- **Requirement**
Across the listing below, state how many lines hold the string "will"; write nothing but that number.
┌─ Provided entries
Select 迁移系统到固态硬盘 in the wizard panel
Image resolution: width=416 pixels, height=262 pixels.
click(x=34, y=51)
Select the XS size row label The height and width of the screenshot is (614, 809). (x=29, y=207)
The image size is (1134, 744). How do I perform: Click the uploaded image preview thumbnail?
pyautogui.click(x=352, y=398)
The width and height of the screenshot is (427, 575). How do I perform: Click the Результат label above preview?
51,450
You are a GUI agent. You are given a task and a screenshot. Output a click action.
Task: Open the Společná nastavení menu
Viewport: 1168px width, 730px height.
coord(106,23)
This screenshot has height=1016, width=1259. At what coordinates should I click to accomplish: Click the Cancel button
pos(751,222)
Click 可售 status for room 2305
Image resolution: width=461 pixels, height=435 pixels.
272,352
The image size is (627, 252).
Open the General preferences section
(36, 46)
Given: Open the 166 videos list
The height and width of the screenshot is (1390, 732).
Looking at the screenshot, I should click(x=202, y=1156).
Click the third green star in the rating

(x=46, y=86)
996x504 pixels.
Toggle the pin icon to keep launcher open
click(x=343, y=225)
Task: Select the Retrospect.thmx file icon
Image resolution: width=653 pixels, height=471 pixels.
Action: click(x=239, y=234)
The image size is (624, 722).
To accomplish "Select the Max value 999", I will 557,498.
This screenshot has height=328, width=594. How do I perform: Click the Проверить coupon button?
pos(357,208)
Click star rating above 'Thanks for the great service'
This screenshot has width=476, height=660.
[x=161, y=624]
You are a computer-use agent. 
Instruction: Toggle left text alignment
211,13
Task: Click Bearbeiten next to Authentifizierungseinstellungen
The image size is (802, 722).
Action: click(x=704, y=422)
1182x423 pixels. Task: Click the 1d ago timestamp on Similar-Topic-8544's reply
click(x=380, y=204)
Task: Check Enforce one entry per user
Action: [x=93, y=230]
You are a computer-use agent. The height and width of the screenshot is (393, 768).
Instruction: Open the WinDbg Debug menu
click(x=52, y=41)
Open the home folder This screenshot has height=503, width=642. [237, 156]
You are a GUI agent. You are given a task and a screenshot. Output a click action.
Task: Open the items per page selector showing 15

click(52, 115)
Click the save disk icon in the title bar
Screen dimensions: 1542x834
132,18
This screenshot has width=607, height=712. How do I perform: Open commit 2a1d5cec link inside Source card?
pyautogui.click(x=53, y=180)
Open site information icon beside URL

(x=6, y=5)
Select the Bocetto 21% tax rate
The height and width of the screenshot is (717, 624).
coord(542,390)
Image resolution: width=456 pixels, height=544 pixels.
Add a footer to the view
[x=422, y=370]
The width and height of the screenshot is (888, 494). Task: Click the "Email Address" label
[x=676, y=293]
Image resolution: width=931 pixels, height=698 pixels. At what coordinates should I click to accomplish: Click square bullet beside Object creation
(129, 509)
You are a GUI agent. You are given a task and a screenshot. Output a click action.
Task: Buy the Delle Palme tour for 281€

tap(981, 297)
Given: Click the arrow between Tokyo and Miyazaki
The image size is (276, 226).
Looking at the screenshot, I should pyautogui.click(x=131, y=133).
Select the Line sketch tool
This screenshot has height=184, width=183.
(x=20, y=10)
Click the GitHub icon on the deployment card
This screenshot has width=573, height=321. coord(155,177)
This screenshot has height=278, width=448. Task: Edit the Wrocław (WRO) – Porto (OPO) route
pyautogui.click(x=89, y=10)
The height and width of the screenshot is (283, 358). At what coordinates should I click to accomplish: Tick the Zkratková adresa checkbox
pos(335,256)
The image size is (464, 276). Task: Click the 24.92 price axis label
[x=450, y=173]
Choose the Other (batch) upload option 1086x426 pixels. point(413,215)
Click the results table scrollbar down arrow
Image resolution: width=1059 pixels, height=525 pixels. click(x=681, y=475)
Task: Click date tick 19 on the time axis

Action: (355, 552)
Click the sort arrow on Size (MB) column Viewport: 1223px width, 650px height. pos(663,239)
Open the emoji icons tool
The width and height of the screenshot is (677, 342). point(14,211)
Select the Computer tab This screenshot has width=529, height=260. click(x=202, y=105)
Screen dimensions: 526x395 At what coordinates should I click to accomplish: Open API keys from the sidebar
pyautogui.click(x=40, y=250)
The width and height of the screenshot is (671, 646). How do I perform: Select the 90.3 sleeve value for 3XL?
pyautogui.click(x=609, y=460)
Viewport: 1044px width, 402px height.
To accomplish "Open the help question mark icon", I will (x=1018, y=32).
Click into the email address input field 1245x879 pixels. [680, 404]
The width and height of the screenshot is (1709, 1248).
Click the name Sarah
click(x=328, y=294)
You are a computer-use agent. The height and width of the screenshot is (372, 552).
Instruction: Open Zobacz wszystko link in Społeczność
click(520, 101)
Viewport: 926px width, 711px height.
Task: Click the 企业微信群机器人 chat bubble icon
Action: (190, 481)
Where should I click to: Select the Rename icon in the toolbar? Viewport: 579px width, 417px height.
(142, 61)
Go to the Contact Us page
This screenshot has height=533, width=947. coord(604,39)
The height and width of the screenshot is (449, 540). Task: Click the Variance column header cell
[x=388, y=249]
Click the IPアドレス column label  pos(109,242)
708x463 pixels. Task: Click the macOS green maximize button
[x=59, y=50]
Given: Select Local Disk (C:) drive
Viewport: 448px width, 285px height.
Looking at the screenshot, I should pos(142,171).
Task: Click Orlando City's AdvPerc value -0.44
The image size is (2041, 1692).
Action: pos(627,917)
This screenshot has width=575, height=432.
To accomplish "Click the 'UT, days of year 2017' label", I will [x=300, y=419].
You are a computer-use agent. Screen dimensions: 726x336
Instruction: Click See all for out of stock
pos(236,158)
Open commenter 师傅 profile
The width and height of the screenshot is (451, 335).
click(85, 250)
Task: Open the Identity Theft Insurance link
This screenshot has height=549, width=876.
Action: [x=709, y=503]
└─
- **Answer section**
3